Print, without any change, the lines starting with the line that contains "The image size" and continuing through the line that contains "pos(272,108)", including both of those lines.

====== Information given

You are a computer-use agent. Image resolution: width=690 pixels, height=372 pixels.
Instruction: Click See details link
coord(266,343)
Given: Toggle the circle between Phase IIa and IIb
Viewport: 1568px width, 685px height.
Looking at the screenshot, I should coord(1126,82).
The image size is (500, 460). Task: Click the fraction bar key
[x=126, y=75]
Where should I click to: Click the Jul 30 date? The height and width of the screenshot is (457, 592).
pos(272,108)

============
====== Information given

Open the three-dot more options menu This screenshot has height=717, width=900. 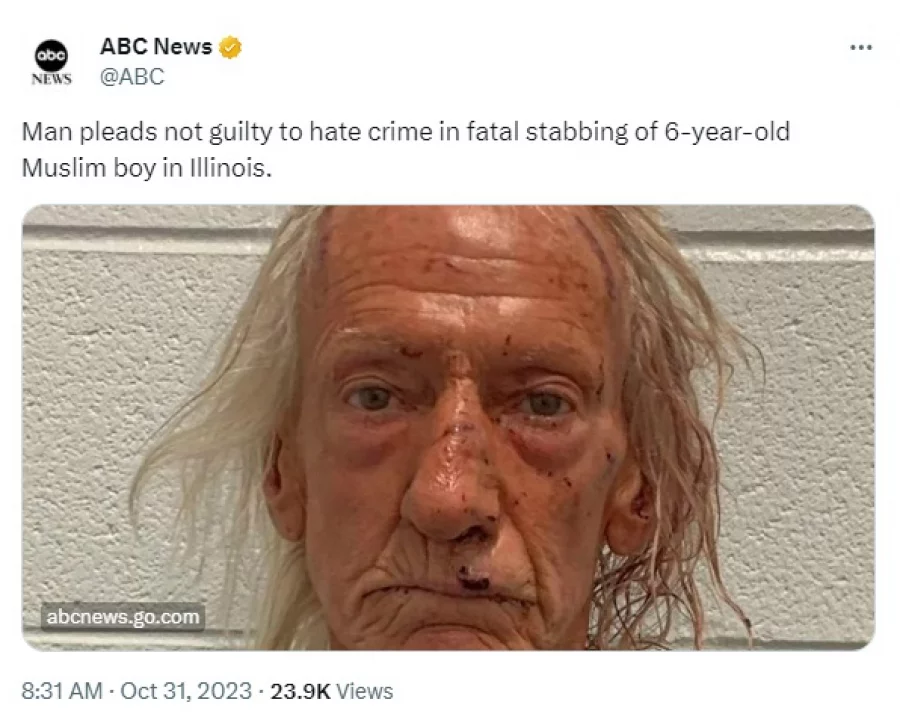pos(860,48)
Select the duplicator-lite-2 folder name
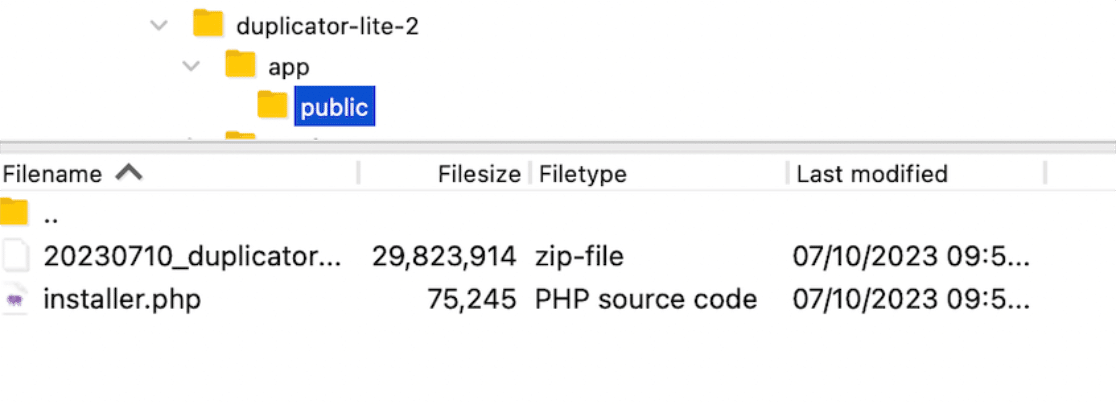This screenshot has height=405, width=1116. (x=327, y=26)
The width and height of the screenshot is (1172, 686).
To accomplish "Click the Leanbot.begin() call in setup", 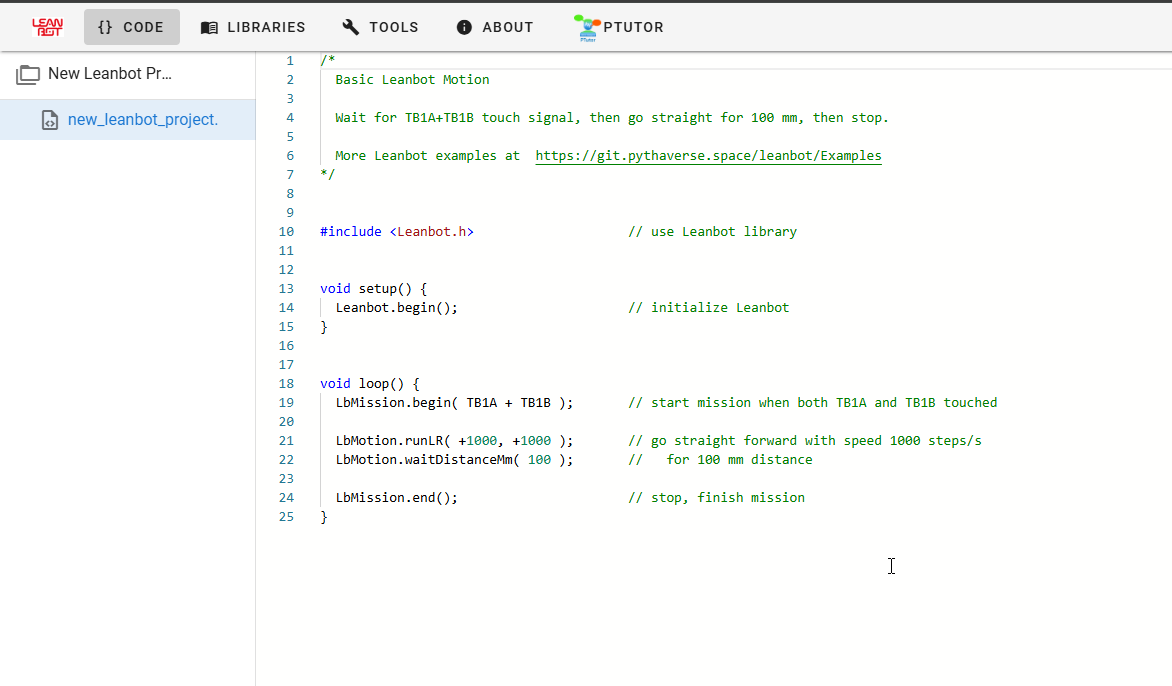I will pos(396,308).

============

Solution to this exercise
The image size is (500, 460). Task: Click the fraction bar key
[x=126, y=75]
Where should I click to: Click the Jul 30 date? The height and width of the screenshot is (457, 592).
pos(272,108)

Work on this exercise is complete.